Now, word has come down that Deanna Durbin has died at the age of 91 in France, where she had lived in peace and quiet for more than six decades. The moment I heard this news I was suddenly transported back to my tour guide days and began giggling again over 100 Men and a Girl jokes. (I guess at heart I’ll always be 14.) Ultimately, the more mature side of me took over and I thought a brief retrospective of this extraordinary person was in order. If you have never heard of Deanna Durbin, please allow me to introduce her. You’ll like her.
And, as this is principally an architecture blog, I will intersperse her biographical sketch with a series of Maynard L. Parker photographs of Durbin’s beautiful, but sadly now lost, Brentwood Heights estate @ 421 North Saltair Avenue, designed by the highly talented and highly regarded Alan G. Siple in 1942.
In 1942, The Architectural Digest did an extensive layout of the new Deanna Durbin – Vaughn Paul residence in Brentwood Heights. All photos by Maynard L. Parker.
Siple designed a charming English Colonial for Durbin.

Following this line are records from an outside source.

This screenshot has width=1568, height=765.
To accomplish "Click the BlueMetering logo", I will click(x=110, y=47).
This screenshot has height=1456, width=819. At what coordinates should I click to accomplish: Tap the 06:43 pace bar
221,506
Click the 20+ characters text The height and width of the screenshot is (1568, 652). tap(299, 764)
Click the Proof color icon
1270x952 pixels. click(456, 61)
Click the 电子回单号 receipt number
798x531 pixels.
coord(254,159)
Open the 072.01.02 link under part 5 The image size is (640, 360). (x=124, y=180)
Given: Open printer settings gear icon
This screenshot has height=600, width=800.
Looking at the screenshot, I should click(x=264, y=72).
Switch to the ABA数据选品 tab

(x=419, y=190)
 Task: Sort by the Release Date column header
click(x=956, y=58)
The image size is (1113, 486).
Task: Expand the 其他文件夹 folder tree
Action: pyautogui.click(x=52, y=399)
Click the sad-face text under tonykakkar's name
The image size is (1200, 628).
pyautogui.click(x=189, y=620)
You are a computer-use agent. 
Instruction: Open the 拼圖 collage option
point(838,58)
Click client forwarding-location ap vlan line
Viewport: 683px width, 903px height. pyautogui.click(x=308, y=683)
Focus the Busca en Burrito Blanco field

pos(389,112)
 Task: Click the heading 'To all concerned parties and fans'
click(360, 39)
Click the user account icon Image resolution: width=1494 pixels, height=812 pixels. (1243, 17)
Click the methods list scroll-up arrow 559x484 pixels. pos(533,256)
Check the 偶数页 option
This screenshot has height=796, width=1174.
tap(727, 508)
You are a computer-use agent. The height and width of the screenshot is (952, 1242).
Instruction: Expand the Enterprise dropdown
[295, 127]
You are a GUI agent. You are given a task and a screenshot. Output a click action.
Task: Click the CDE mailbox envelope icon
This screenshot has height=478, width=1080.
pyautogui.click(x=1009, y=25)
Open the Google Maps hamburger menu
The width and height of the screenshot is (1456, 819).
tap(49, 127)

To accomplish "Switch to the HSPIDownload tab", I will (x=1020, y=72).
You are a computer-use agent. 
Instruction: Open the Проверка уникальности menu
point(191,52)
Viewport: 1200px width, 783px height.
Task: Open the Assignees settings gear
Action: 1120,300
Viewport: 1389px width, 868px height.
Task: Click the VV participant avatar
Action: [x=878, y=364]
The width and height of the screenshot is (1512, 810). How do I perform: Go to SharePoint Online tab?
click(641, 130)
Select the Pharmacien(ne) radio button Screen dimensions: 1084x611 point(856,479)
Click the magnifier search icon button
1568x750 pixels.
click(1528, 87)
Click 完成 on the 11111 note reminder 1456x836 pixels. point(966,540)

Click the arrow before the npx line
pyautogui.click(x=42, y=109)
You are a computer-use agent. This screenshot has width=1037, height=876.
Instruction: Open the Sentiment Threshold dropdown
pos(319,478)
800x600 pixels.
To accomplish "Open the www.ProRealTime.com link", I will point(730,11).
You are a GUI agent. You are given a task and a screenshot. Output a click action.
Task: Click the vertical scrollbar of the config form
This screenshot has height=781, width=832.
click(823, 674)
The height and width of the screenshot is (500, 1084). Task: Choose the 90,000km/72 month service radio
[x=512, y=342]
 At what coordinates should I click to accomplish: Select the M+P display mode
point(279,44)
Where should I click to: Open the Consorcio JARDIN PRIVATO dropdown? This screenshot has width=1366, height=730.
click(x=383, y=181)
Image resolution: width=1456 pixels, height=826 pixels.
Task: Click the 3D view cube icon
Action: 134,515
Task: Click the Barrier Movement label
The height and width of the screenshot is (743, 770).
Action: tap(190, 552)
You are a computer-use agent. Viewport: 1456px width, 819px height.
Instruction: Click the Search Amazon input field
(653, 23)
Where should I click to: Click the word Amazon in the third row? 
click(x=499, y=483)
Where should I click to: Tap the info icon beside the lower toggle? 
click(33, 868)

Deanna Durbin was born Edna Mae Durbin in Winnipeg, Ontario, Canada on December 4, 1921. When she was one year old her family moved to Los Angeles where her father became involved in the stock and real estate markets. At an early age, friends and family members began to take notice of the child’s remarkable singing voice, a voice that continued to grow stronger and more resonant as she headed into her teenage years. By the time she was ten years old, her older sister Edith convinced Durbin’s parents to invest in singing lessons for their talented offspring and for the next few years Durbin took weekly lessons from a local vocal coach named Ralph Thomas.
Siple pulled out all the stops in designing the Durbin residence. Note the variety of materials used including brick and shingles. Lacy wrought-ironwork gives the house a New Orleans feel. The stonework on the patio is beautiful but does not lend itself well to bare feet!
In 1935, MGM announced plans to make a film based on the life of Madame Ernestine Schumann-Heink and were looking for a young girl who could sing to play the legendary contralto as a child. Through Thomas, Durbin was brought to the attention of talent agent Jack Sherrill who in turn took Durbin to MGM to test for the role. The studio was suitably impressed and signed her to a six-month contract while details were worked out on the upcoming production. Before production could get underway, however, Madame Schumann-Heink died and the project was dropped. Now MGM found itself in a dilemma: A few months earlier they had signed another promising young singer named Judy Garland. Both Durbin and Garland were unknown and untested, and the studio realized they only needed one of them. Which one, however, was not clear. While trying to figure out what to do with the girls, the studio put them both in a short film entitled Every Sunday (1936), in which they performed a contest, with Durbin singing classical and Garland singing jazz, to draw crowds to a weekly concert in the park. The short was essentially not just a contest on film it was a test to see which girl the studio would keep. In the end, it was Garland who was chosen and Durbin’s contract was not renewed. On the surface, it appeared that Durbin’s promising young start had come to nothing, but across town events were developing at another studio that would ultimately change the course of Durbin’s life and career.
The Entrance Hall. All interior decorating was executed by the venerable firm of W. & J. Sloane.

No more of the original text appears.